We may find that the guidance of the Spirit leads us toward specific actions; such leadings should be cherished. Our first leading may simply be to rise to speak in meeting for worship despite our diffidence. We may feel a leading toward some service, perhaps involving a social problem or a meeting or community need. A real concern is a gift of grace and demands our obedience, but we should also consider how early Friends sought to distinguish true leadings from false ones. We question our motives to find whether any selfish desire or unanswered personal need lies at the bottom of our impulse. We wait in patience to test our leading over time. We seek to find out if our leading is consistent with other revelations of the Spirit. We seek the counsel of other Friends, either individually in conversation or by asking for a clearness committee, where members meet in worship over a concern to test its validity and weight and to clarify its implications for action.

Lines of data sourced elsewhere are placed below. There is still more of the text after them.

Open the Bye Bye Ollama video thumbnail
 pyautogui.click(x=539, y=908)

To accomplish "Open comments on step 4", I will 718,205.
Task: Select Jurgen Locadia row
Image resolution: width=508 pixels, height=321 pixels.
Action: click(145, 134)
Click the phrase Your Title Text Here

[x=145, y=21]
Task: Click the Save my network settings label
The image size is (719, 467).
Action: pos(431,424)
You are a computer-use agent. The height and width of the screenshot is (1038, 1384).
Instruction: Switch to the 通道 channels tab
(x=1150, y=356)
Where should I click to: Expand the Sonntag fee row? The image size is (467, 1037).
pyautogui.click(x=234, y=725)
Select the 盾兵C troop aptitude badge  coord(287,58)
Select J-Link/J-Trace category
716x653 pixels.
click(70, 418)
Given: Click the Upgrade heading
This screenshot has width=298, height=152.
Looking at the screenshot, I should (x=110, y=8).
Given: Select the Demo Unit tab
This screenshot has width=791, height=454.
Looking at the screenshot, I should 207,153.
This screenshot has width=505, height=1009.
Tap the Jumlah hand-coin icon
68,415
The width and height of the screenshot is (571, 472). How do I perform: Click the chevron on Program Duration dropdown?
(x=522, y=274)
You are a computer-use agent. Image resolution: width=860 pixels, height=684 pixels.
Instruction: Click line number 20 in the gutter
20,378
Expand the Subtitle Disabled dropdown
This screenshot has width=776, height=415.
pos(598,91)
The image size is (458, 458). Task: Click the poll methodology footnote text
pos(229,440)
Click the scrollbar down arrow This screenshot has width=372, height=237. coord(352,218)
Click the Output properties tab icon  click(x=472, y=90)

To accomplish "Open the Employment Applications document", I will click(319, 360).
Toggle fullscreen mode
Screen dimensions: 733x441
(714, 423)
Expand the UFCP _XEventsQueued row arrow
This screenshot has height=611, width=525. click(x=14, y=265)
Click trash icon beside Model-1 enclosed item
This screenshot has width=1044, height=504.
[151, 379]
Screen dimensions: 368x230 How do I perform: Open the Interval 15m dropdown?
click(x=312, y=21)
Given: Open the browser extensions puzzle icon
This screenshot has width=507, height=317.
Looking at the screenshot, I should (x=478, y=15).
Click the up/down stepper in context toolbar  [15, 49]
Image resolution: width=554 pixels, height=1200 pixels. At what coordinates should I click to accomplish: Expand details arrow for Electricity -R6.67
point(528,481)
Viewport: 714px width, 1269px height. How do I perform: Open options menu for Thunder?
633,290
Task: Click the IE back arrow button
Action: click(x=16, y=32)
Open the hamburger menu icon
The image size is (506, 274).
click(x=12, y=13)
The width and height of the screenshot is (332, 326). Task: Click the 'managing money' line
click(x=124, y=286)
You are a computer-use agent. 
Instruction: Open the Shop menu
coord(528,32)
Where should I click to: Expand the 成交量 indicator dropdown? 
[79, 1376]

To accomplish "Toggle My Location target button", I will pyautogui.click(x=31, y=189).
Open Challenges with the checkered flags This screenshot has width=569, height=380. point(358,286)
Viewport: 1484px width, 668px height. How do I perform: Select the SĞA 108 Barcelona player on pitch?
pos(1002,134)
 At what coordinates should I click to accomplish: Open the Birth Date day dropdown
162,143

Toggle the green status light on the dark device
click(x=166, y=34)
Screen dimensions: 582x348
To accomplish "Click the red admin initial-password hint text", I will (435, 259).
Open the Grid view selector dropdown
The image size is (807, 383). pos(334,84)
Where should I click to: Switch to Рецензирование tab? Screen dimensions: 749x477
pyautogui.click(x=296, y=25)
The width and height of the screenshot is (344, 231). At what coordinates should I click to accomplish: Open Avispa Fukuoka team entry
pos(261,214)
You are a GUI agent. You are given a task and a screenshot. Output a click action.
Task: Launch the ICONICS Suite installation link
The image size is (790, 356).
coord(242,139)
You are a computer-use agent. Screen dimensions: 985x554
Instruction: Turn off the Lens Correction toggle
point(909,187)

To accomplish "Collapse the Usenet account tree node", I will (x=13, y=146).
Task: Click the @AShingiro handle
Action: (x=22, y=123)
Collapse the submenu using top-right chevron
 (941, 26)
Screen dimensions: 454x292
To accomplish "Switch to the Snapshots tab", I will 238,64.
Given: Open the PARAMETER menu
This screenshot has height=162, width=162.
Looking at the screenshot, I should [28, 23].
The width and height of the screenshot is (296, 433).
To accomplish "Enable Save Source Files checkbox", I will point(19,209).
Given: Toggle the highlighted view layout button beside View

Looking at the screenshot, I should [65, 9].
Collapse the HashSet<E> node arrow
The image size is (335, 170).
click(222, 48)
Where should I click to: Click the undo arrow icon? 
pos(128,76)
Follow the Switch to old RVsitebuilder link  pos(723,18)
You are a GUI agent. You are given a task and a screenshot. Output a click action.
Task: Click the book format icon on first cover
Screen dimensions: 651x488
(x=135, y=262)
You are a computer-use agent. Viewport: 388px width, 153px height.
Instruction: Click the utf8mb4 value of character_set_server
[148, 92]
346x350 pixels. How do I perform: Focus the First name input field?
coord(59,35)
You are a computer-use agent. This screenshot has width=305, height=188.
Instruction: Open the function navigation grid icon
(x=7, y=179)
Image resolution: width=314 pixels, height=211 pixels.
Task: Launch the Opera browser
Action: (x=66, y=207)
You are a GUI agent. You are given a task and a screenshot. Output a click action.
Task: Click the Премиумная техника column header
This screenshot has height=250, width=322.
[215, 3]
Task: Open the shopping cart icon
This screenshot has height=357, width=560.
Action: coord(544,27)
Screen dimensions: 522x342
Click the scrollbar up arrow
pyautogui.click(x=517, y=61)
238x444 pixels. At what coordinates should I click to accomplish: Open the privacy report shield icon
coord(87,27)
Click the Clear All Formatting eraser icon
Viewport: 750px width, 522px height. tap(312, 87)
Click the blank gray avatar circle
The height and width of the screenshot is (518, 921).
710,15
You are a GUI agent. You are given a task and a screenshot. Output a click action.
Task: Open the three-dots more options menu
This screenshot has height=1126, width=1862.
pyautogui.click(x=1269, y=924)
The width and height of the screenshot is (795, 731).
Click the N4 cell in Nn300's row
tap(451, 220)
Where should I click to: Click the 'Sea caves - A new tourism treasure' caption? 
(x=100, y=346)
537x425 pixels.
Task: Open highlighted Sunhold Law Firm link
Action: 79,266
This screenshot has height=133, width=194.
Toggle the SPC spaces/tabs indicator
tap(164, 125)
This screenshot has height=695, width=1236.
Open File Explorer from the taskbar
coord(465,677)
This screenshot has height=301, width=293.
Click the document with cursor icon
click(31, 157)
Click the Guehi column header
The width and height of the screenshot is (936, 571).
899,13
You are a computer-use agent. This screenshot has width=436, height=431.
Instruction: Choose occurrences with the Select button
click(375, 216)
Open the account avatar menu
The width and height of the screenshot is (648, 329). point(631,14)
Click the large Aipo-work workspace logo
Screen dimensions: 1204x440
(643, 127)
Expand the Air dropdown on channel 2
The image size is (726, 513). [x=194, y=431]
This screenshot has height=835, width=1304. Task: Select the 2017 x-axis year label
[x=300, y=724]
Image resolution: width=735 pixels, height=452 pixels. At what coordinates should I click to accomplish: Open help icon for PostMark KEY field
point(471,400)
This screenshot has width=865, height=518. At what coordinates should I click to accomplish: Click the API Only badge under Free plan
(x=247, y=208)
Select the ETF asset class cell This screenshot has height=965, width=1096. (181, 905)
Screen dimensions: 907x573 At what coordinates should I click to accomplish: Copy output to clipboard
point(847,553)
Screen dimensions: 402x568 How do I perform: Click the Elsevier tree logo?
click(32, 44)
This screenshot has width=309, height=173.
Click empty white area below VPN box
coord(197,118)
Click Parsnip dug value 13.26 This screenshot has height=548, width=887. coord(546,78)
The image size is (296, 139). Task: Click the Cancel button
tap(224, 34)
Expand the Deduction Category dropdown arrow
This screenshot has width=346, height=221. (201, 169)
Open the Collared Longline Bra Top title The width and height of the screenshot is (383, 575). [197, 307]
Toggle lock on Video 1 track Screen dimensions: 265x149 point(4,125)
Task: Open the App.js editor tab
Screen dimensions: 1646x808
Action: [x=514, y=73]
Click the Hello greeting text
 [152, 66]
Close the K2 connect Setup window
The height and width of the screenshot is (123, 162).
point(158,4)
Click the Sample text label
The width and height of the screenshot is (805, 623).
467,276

The true “concern” [emerges as] a gift from God, a leading of the Spirit which may not be denied. Its sanction is not that on investigation it proves an intelligent thing to do—though it usually is; it is that the individual (and if the concern is shared and adopted by the meeting, then the meeting) knows, as a matter of inward experience, that here is something which the Lord would have done, however obscure the way, however uncertain the means to human observation. Often proposals for action are made which have every appearance of good sense, but as the meeting waits before God, it becomes clear that the proposition falls short of “concern.”

– Roger C. Wilson,
Authority, Leadership, and Concern, 1949

A personal concern, meant for us individually, might become a concern involving our meeting. Individual concerns can become the means by which the community can bring the power of the Spirit into social action. The method Friends have developed to do this involves the progression and deepening of concerns from monthly to quarterly to yearly meetings. This process is another part of our gospel order, by which we wait with a concern and test it individually, then with a friend or family member, then with a group of Friends and the monthly meeting itself, and finally with quarterly and yearly meetings. Friends are thus available at each step to “test the concern in the Light,” to consider the concern in relation to all they know about the situation and the persons involved and, most important, to hold the concern up to the light of the Inward Teacher, although we do not need to share, agree with, or endorse each other’s concerns in order to support them. Each group may support the concern; possibly it may commend the concern as a call to action for the greater group of Friends.

In this way Friends have developed (sometimes slowly and painfully) the social witness that we have traditionally called our testimonies. Even such seemingly self-evident truths as the peace testimony or the testimony against slavery did not spring up fully articulated; rather, Friends worked each out over time and in social circumstances that resulted finally in its acceptance as part of our understanding of the will of God.